* [Activity]:
Working from the entries below, give again each line from the first through the one containing "Given: Open the Explorer", exactly and with nothing else.

* * * * * * *

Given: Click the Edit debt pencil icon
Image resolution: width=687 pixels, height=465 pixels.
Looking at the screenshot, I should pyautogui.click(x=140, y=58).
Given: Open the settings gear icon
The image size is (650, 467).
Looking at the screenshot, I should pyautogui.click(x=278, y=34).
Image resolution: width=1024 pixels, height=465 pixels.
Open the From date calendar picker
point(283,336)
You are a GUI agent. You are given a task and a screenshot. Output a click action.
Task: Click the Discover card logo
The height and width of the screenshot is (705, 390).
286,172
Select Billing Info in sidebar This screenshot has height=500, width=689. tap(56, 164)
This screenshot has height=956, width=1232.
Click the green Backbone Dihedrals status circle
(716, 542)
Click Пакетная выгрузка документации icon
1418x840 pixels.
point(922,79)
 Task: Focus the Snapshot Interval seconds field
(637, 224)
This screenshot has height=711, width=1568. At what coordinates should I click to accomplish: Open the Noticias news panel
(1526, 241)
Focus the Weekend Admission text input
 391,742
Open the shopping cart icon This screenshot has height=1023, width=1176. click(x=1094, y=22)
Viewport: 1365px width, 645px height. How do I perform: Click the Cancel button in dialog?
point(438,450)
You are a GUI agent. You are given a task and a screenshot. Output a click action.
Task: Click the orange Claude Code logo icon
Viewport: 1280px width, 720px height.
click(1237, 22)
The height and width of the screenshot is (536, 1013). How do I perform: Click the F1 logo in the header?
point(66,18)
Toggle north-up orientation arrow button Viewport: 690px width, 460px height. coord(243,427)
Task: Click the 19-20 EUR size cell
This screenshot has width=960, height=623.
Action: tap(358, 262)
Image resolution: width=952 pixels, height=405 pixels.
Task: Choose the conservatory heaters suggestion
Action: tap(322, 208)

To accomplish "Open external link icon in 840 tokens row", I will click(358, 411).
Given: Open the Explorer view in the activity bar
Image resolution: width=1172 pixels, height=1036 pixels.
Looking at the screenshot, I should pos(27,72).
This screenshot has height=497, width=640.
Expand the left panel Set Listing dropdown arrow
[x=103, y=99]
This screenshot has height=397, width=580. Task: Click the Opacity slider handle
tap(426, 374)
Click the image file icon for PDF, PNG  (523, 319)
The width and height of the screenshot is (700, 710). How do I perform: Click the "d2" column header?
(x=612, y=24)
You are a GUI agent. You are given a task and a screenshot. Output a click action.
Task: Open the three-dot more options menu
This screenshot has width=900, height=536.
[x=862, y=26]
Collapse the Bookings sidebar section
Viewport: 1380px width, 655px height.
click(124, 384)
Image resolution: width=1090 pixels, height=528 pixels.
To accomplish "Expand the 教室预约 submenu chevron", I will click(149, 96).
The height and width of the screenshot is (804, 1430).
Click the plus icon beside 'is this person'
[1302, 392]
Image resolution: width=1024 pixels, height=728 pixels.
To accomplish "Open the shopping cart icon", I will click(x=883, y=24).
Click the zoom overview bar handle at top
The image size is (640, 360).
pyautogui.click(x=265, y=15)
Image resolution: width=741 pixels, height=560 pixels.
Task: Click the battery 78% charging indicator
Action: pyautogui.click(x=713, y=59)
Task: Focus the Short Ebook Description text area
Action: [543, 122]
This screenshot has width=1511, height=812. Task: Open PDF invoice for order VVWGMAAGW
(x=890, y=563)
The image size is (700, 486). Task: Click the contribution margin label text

* * * * * * *

* [Solution]:
Given: Click the Edit debt pencil icon
Image resolution: width=687 pixels, height=465 pixels.
Looking at the screenshot, I should pyautogui.click(x=140, y=58).
Given: Open the settings gear icon
The image size is (650, 467).
Looking at the screenshot, I should pyautogui.click(x=278, y=34).
Image resolution: width=1024 pixels, height=465 pixels.
Open the From date calendar picker
point(283,336)
You are a GUI agent. You are given a task and a screenshot. Output a click action.
Task: Click the Discover card logo
The height and width of the screenshot is (705, 390).
286,172
Select Billing Info in sidebar This screenshot has height=500, width=689. tap(56, 164)
This screenshot has height=956, width=1232.
Click the green Backbone Dihedrals status circle
(716, 542)
Click Пакетная выгрузка документации icon
1418x840 pixels.
point(922,79)
 Task: Focus the Snapshot Interval seconds field
(637, 224)
This screenshot has height=711, width=1568. At what coordinates should I click to accomplish: Open the Noticias news panel
(1526, 241)
Focus the Weekend Admission text input
 391,742
Open the shopping cart icon This screenshot has height=1023, width=1176. click(x=1094, y=22)
Viewport: 1365px width, 645px height. How do I perform: Click the Cancel button in dialog?
point(438,450)
You are a GUI agent. You are given a task and a screenshot. Output a click action.
Task: Click the orange Claude Code logo icon
Viewport: 1280px width, 720px height.
click(1237, 22)
The height and width of the screenshot is (536, 1013). How do I perform: Click the F1 logo in the header?
point(66,18)
Toggle north-up orientation arrow button Viewport: 690px width, 460px height. coord(243,427)
Task: Click the 19-20 EUR size cell
This screenshot has width=960, height=623.
Action: tap(358, 262)
Image resolution: width=952 pixels, height=405 pixels.
Task: Choose the conservatory heaters suggestion
Action: tap(322, 208)

To accomplish "Open external link icon in 840 tokens row", I will click(358, 411).
Given: Open the Explorer view in the activity bar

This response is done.